+++ DATASET EXTRACT

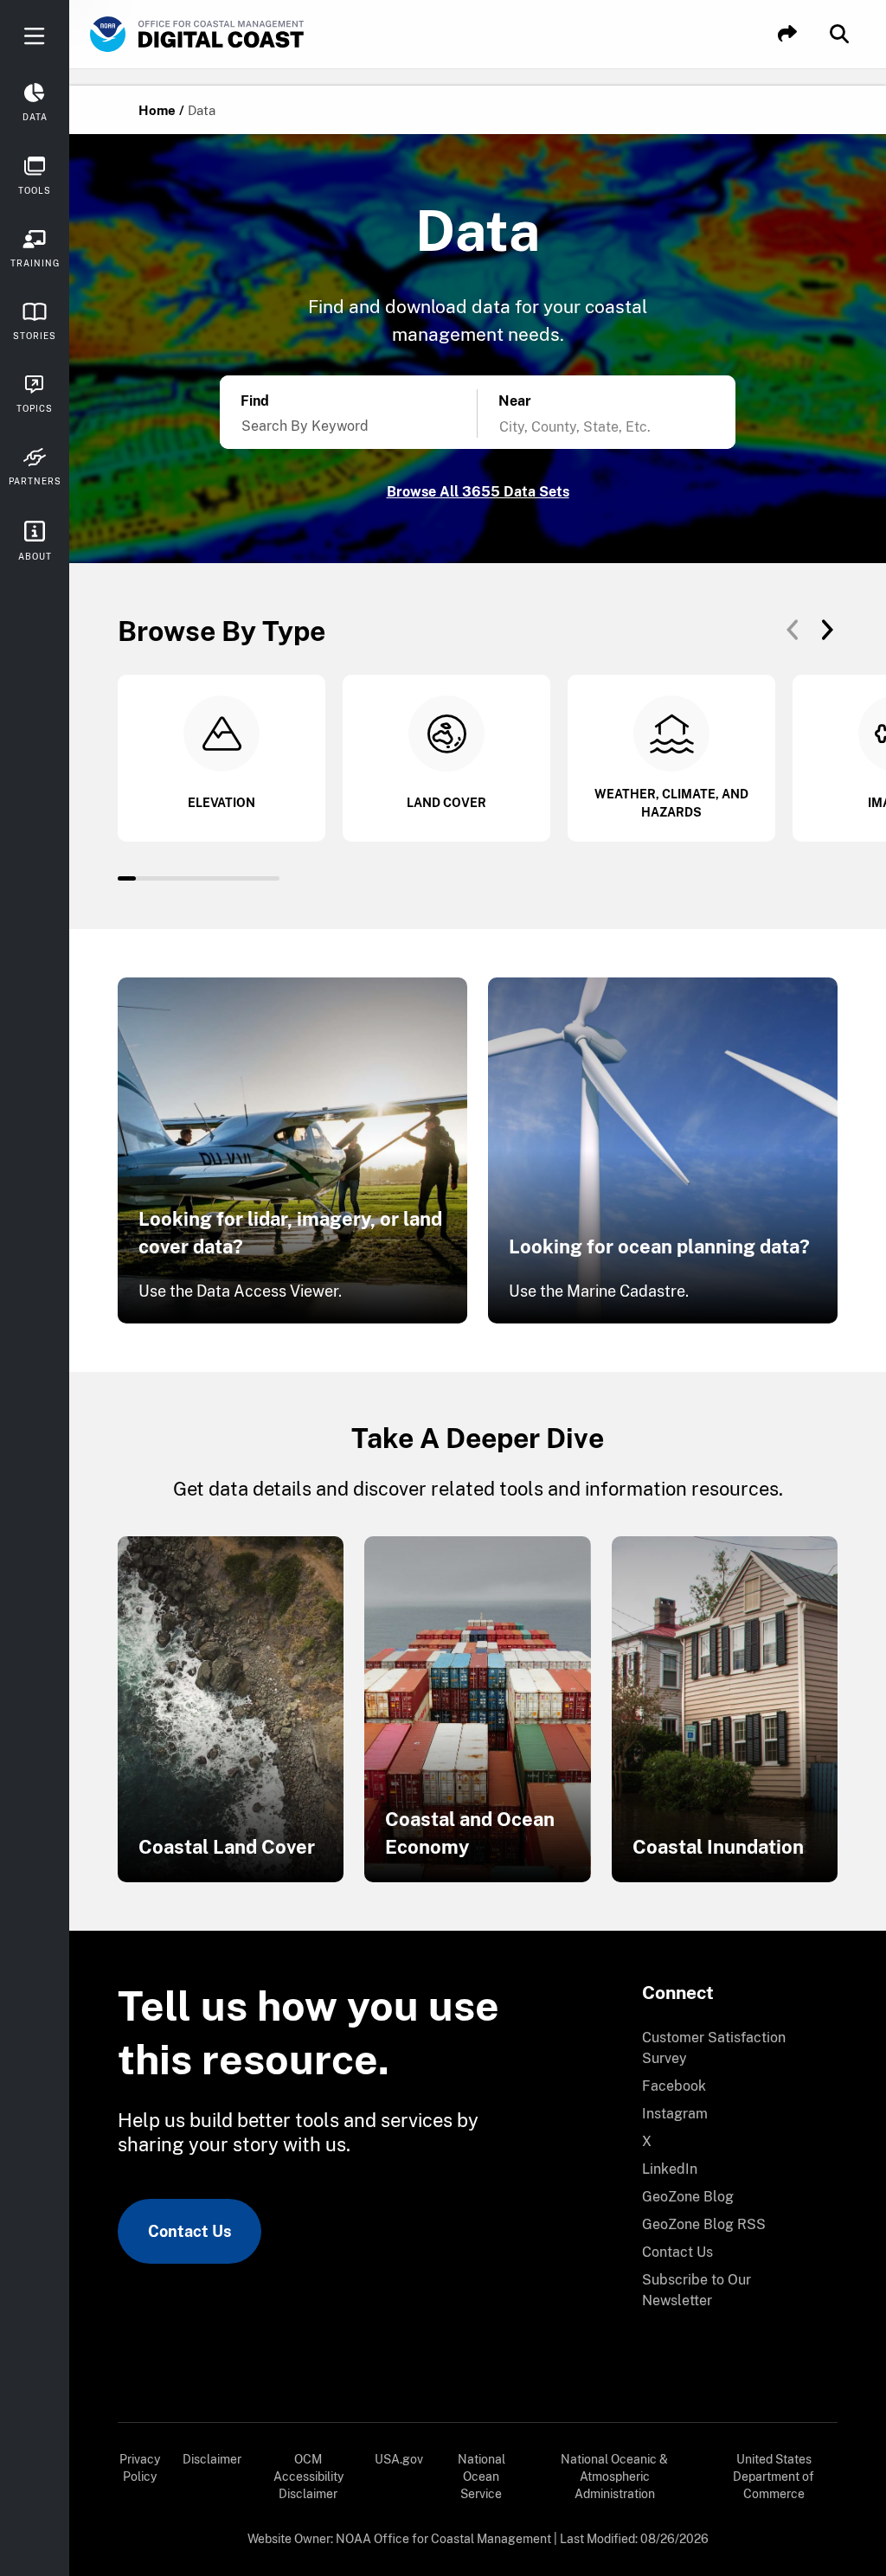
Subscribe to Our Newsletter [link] (696, 2290)
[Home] (245, 34)
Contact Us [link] (189, 2231)
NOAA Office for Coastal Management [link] (443, 2539)
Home (157, 110)
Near (514, 401)
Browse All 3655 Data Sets (478, 492)
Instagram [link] (675, 2113)
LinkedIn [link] (669, 2169)
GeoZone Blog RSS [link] (704, 2224)
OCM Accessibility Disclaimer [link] (308, 2477)
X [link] (647, 2141)
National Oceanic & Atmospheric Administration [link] (614, 2477)
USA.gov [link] (399, 2459)
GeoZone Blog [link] (688, 2196)
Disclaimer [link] (212, 2459)
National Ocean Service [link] (481, 2477)
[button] (787, 34)
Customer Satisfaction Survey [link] (714, 2048)
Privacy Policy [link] (139, 2467)
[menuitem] (729, 2048)
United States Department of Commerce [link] (773, 2477)
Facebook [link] (674, 2086)
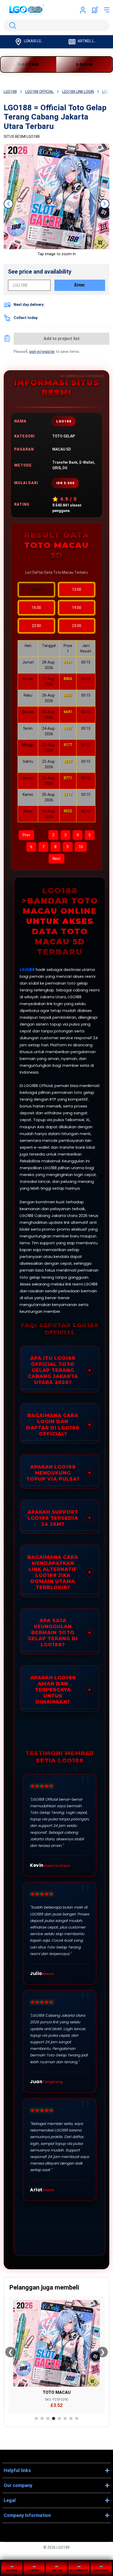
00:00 (36, 589)
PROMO (11, 2570)
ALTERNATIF (79, 2570)
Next (56, 858)
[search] (56, 25)
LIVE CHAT (101, 2570)
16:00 (36, 607)
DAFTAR (56, 2570)
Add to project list (62, 338)
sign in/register (42, 351)
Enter (79, 285)
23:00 (76, 626)
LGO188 (27, 969)
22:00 (36, 626)
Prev (26, 835)
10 (81, 847)
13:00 (76, 589)
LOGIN (84, 64)
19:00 (76, 607)
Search (11, 25)
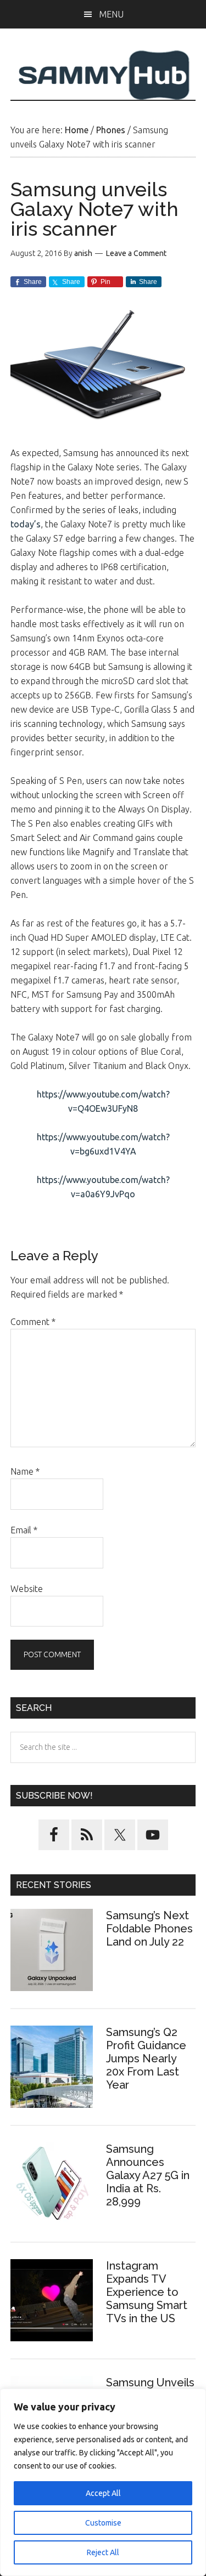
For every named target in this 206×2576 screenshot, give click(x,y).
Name (25, 1471)
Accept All (103, 2493)
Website (26, 1589)
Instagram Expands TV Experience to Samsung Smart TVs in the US (146, 2292)
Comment (32, 1322)
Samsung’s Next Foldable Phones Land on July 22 (149, 1928)
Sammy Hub (103, 75)
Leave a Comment (136, 253)
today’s (25, 524)
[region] (103, 2482)
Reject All (103, 2552)
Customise (103, 2522)
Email (23, 1530)
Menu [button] (111, 14)
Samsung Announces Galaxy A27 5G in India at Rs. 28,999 (148, 2175)
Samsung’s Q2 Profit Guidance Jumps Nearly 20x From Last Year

++++++

__ACTION ITEM__. Beginning at the line above that contains "NOAA Office for", return each line exactly through the line that contains "X [link] (647, 2141)", and no others.

__EXERCISE ANSWER__.
NOAA Office for Coastal Management [link] (443, 2539)
Home (157, 110)
Near (514, 401)
Browse All 3655 Data Sets (478, 492)
Instagram [link] (675, 2113)
LinkedIn [link] (669, 2169)
GeoZone Blog RSS [link] (704, 2224)
OCM Accessibility Disclaimer [link] (308, 2477)
X [link] (647, 2141)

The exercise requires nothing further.